Lexikon der Ernährung: Gärung
Gärung, Efermentation, im ursprünglichen Sinn der anaerobe, heute im weiteren Sinne (Fermentation) auch der aerobe, meist ungesteuerte Abbau von organischen Materialien durch Mikroorganismen (Bakterien, Hefen, Schimmelpilze) oder Enzyme. Je nach Ausgangsmaterial, Gärungsauslöser und entstehenden Stoffen unterscheidet man zwischen folgenden Prozessen:
1) Alkoholische Gärung: Anaerob verlaufender Prozess, bei dem Zucker (Glucose, Fructose, Mannose, Saccharose oder Maltose und in geringem Umfang auch Galactose und Raffinose) bzw. zuckerhaltige Substrate durch bestimmte, in verschiedenen Hefen enthaltene Enzyme, zu Ethanol und Kohlendioxid abgebaut werden. Bei der alkoholischen Gärung entstehen aus 1 kg Zucker etwa 0,5 kg Ethanol und 0,5 kg Kohlendioxid. Da ab einem Alkoholgehalt von 14 % bis max. 18 % die Enzymwirkung inaktiviert wird, können durch die alkoholische Gärung nur verdünnte alkoholische Lösungen hergestellt werden. Zur Herstellung höherprozentiger Alkoholika muss stufenweise destilliert werden. Anwendungsbereich: Herstellung alkoholischer Getränke wie Wein, Bier, Obstbrände etc.

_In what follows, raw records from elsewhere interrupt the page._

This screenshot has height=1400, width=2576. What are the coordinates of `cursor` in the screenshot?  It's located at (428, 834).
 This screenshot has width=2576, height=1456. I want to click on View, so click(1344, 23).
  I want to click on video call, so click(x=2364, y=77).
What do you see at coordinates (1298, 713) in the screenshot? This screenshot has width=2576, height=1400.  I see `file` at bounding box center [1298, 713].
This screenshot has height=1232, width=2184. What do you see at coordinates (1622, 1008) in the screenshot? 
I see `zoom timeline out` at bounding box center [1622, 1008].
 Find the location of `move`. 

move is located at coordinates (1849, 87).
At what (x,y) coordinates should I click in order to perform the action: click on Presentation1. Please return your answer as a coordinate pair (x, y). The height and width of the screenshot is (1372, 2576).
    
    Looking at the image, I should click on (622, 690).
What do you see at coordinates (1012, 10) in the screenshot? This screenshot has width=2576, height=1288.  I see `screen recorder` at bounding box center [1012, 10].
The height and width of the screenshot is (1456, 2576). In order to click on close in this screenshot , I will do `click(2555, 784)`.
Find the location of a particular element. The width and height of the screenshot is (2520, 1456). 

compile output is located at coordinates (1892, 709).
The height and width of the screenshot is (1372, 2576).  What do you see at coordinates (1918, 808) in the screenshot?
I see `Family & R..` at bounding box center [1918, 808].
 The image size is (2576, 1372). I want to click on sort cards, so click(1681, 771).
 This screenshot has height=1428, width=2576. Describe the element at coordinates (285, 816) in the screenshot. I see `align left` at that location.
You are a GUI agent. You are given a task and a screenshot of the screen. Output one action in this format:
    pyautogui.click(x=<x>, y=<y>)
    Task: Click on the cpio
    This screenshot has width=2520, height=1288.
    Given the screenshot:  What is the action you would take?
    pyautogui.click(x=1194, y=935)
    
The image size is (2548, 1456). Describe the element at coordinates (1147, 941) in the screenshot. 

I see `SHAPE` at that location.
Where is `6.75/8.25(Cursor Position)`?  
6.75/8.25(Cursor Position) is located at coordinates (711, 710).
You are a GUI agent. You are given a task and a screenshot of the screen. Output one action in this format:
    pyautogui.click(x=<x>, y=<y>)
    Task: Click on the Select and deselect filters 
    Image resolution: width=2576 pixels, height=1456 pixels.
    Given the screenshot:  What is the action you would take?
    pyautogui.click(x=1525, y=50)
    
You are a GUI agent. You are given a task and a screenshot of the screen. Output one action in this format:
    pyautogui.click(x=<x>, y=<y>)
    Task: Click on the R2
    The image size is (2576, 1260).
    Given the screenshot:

2) Milchsäuregärung: Abbau von Kohlenhydraten durch Milchsäurebakterien im anaeroben Bereich. Je nach Bakterienart entsteht dabei fast reine Milchsäure (homofermentative Milchsäuregärung) oder zusätzlich Ethanol und Kohlendioxid (heterofermentative Milchsäuregärung). Anwendungsbereich: Herstellung von Gärungsgemüsen, Sauermilch(erzeugnissen), Silage (Futtermittel) sowie reiner Milchsäure für industrielle Zwecke.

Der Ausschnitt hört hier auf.